(Stored entries)
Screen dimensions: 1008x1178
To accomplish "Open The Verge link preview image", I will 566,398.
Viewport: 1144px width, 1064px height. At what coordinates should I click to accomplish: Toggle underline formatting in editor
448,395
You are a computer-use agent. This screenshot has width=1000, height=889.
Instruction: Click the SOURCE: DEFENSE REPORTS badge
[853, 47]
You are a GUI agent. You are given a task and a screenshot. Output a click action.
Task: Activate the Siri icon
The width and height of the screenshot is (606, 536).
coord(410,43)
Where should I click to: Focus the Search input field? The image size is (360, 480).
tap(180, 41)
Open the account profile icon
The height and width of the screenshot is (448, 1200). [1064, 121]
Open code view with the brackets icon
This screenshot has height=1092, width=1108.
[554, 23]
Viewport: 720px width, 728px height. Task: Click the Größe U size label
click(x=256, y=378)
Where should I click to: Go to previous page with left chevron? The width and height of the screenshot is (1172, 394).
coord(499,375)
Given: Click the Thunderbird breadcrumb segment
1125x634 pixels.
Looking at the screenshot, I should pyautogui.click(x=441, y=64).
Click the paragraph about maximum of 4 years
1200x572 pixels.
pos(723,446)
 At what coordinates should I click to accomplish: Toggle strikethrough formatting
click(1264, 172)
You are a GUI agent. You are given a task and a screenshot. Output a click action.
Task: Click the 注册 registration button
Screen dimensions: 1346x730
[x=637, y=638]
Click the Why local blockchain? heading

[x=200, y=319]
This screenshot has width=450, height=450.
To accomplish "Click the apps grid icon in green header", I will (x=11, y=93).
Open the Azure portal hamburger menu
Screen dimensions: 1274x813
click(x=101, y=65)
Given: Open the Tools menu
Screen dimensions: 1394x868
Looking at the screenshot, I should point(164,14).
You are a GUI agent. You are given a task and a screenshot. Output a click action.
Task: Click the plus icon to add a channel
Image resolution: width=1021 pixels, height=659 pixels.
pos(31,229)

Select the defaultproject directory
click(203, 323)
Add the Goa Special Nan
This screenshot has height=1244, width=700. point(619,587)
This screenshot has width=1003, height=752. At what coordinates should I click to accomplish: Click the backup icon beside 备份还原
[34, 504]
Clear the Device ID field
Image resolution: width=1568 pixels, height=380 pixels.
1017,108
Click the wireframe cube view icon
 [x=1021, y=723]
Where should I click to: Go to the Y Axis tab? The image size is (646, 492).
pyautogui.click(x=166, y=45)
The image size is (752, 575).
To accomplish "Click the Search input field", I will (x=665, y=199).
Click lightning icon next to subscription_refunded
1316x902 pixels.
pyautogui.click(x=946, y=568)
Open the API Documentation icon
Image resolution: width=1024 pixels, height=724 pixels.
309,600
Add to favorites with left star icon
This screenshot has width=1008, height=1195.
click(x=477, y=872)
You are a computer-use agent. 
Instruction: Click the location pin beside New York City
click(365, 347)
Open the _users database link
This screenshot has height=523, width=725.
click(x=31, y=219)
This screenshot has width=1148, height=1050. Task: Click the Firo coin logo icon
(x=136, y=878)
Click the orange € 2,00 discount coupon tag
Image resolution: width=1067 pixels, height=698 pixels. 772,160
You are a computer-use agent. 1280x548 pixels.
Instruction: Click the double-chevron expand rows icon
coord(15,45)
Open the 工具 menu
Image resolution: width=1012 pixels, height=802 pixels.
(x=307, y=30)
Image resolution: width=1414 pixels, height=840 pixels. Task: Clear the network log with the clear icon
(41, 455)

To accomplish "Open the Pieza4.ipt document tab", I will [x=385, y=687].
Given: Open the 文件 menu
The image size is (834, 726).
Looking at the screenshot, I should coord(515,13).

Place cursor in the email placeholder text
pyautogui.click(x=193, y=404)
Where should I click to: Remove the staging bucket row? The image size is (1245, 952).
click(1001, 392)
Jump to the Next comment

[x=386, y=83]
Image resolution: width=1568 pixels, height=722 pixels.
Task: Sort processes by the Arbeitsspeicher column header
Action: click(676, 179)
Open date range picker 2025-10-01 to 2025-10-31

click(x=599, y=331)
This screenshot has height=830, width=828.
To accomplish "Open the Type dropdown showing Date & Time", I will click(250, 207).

> Task goal:
Here the job is to transcribe the lines from the first line of the data through the line containing "Task: Activate the Siri icon", inclusive, exactly and with nothing else.

> Solution below:
Screen dimensions: 1008x1178
To accomplish "Open The Verge link preview image", I will 566,398.
Viewport: 1144px width, 1064px height. At what coordinates should I click to accomplish: Toggle underline formatting in editor
448,395
You are a computer-use agent. This screenshot has width=1000, height=889.
Instruction: Click the SOURCE: DEFENSE REPORTS badge
[853, 47]
You are a GUI agent. You are given a task and a screenshot. Output a click action.
Task: Activate the Siri icon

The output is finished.